Am Sonntagnachmittag, kurz nach 14 Uhr Ortszeit, ist Luzia Tschirky in Minsk auf der Strasse unterwegs, nicht weit von der Schweizer Botschaft mitten in der Stadt. Die SRF-Journalistin will mit einer Bekannten, einer Juristin bei einer Menschenrechtsorganisation, und deren Mann einen Kaffee trinken gehen. An einem Fussgängerstreifen warten die drei, dass es grün wird, als plötzlich ein schwarzer Minibus neben ihnen stoppt.

Eine Handvoll Männer springt heraus, «alle dunkel gekleidet, ohne Uniform oder Abzeichen und mit schwarzen Gesichtsmasken», erzählt Tschirky. Sie protestiert, ruft, sie sei Schweizerin und Journalistin. «Doch die Maskierten zerrten uns in den schwarzen Minibus.»

Seit zwei Jahren ist Luzia Tschirky, 29 Jahre alt, Korrespondentin für das Fernsehen SRF in Moskau, zuständig auch für die übrigen Länder der ehemaligen Sowjetunion. Erst am letzten Mittwoch ist sie in Minsk angekommen, hat seither noch keinen einzigen Bericht senden können.

Agenten mit Schlagstöcken

Während der Minibus losfährt, zeigt Tschirky den maskierten Männern ihren Pass und die Akkreditierung des weissrussischen Aussenministeriums. Sie hält ihre Dokumente sogar gegen die Bodycams, welche die Männer tragen – in der Hoffnung, dass irgendjemand vor einem fernen Bildschirm sie sehen möge.
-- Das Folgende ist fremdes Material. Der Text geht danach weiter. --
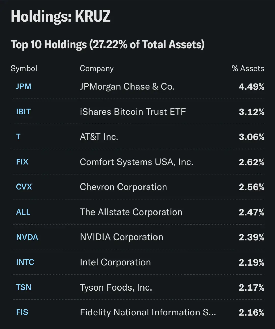Click the ALL symbol link
Screen dimensions: 275x329
coord(23,212)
Doch sie bekommt keine Antwort und keine Erklärungen.

Monatelang hatte sich Tschirky darum bemüht, für das Schweizer Publikum überhaupt aus Minsk berichten zu dürfen. Schon im letzten Frühling hatte sie bei der Regierung ein Visum und eine Journalisten-Akkreditierung beantragt. Doch erst im Dezember hat sie die nötigen Papiere erhalten.

Tschirky wählt die Nummer einer Mitarbeiterin der Schweizer Botschaft in Minsk. Sie kann nur gerade einen Satz sagen, als einer der Maskierten ihr das Handy wegreisst.

Der Minibus, in dem auch noch mehrere weitere Gefangene sitzen, fährt durch die Stadt. Wohin, sagt man den Insassen nicht. Und sie sehen es auch nicht: Die Fenster sind verdeckt. Auf den hinteren Sitzen erkennt Tschirky drei Agenten der Sondereinheit Omon, mit Schlagstöcken und Tasern bewaffnet. Omon – das ist eine jener Einheiten, die jeweils gewaltsam gegen die Demonstranten vorgehen, welche seit Monaten gegen Diktator Alexander Lukaschenko protestieren. Doch Tschirky und ihre Begleiter haben nicht demonstriert, wie sie betont. «Wir sind nur an einer Ampel gestanden, ausser uns war die Strasse menschenleer.»

Tschirky nimmt im Minibus ihr Handy hervor, schafft es, per Mail ein paar Worte an einen «Tagesschau»-Kollegen in Zürich zu texten. Dann wählt sie die Nummer einer Mitarbeiterin der Schweizer Botschaft in Minsk. Sie kann nur gerade einen Satz sagen, bevor einer der Maskierten ihr das Handy wegreisst.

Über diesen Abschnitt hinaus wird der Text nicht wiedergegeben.